Last night we saw The Thing with Ken Vandermark at the Roundhouse. Hoo-ah. I went in fully prepared to be blown away by Vandermark (as you've no doubt figured), but was equally if not more blown away by The Thing!
The set started with Vandermark on tenor and The Thing's Mats Gustaffson on baritone sax. Gustaffson is kinda built like Ben Grimm and plays approximately as if it were, indeed, clobberin' time! Barely as tall as his horn, but wide in the chest, Gustaffson was blowing this deep foghorn tone, like baun-n-n-n-n! Baun-n-n-n-n! And Vandermark was doot-doo-duh-loo-loo! And Ingebrigt H. Flaten on the bass: a-thrumb-bumb-a-lumbum. And then Paal Nilssen-Love (pronounced lew-vuh) on a tiny little drum kit, doing things I can't even spell!
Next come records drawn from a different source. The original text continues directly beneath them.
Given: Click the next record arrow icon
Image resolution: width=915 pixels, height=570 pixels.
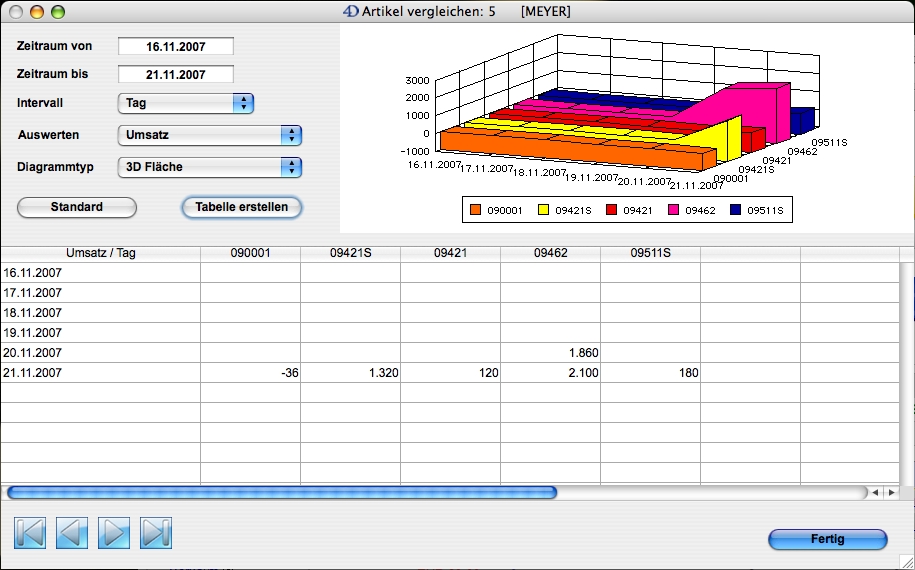Looking at the screenshot, I should coord(114,532).
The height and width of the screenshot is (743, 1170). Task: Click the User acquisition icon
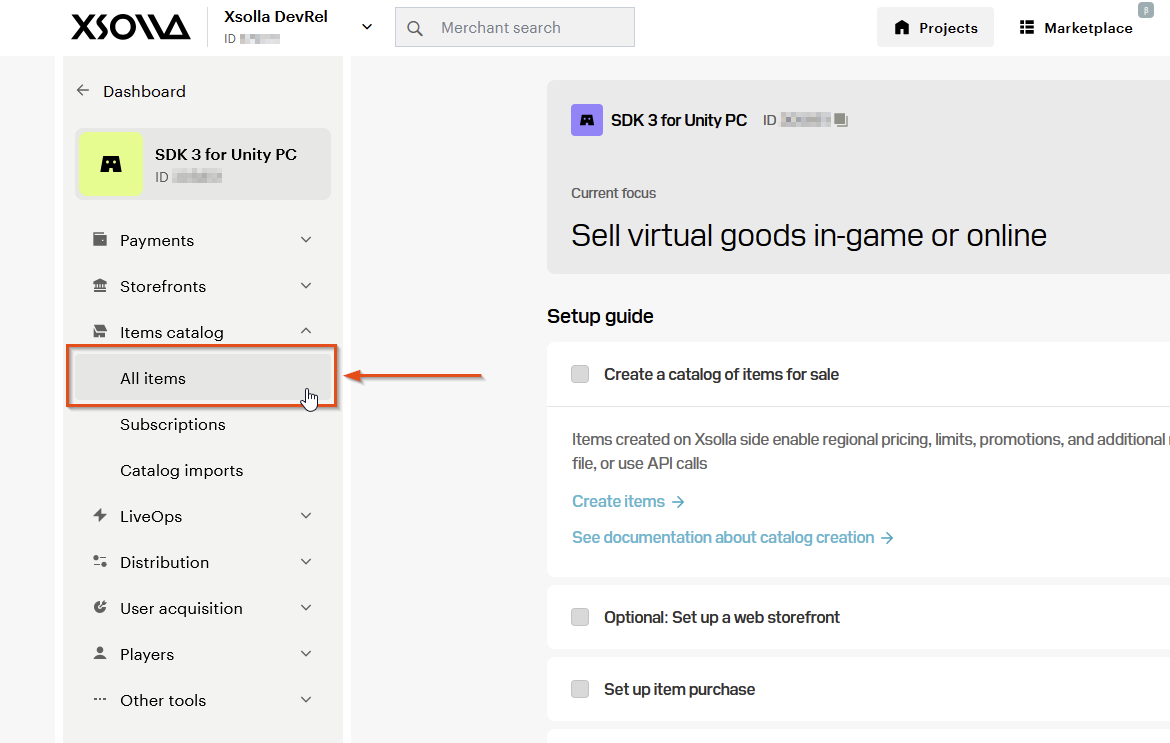pyautogui.click(x=99, y=608)
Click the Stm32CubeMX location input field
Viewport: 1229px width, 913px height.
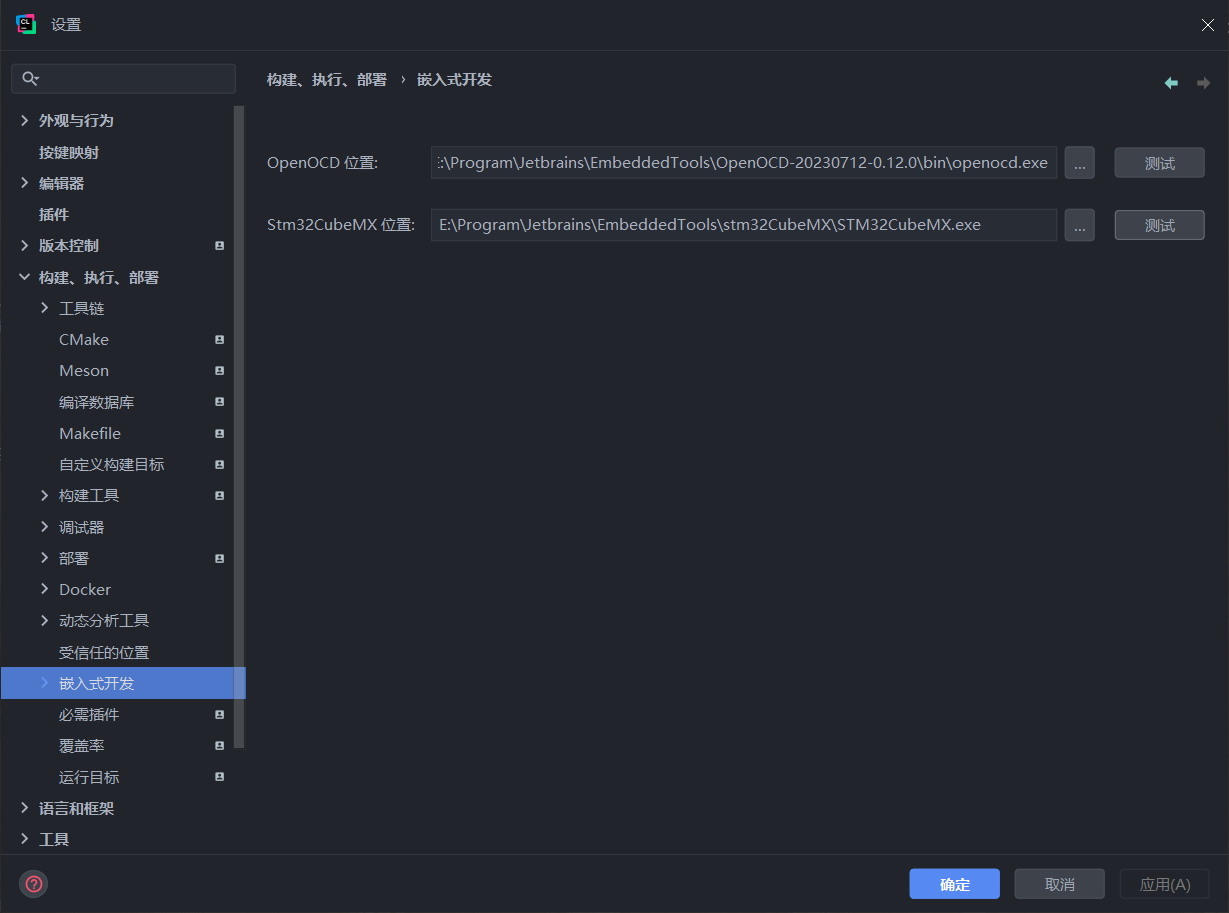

Like, usual drums sounds but also, he did this thing at one point, rubbing the skins and making them squal like a soprano sax or something.
Throughout the set, Gustaffson switched off to an alto sax, and Vandermark blew his own baritone, as well as a clarinet. At one point, both Vandermark and Gustaffson were laying it down on baritone and, I swear to god, my teeth rattled.
Suffice to say, I walked in a Vandermark fan and walked out a Thing fan.
Earlier, in the same room, the Parker/Guy/Lytton/Fernandez fourpiece played a set of even freer jazz. I don't mind free jazz, and I really like improvisation, but this--this was not my thing. It was four guys doing their own thing independent of one another, I mean, they weren't playing together, they seemed barely aware of one another. I dunno. Evan Parker is a big name, he even played on a Scott Walker album, but it was not my thing. Which is not to say that I couldn't see the merit in it. I think it's good to see and hear things you don't understand or necessarily like. If for nothing else than to be able to not just be an ignorant playa hata.
In other news, George Carlin died earlier this week. I interviewed Carlin in 2003 (the story ran on Saturday, November 15, 2003, if anyone has a subscription to Infomart and wants to send me the text, that would be awesome) for the Leader-Post, and Carlin was a great interview. A lot of times, comedians are terrible interviews, but Carlin was sharp and he told me a great story about when he was still coming up and got booked for an extended stay (sometimes I wish I had kept better records of my interviews and articles, but alas!) in Regina during the winter, and the thing he remembered most about Regina was walking up Albert St. and all of the moisture in his nostrils froze solid. I remember writing a lukewarm review of his show for his over-reliance on four-letter words and shocking language. Having grown up with all the folks who followed in Carlin and Pryor's footsteps as far as that goes, I was well-versed in foul language long before I even understand the metaphors behind most of it.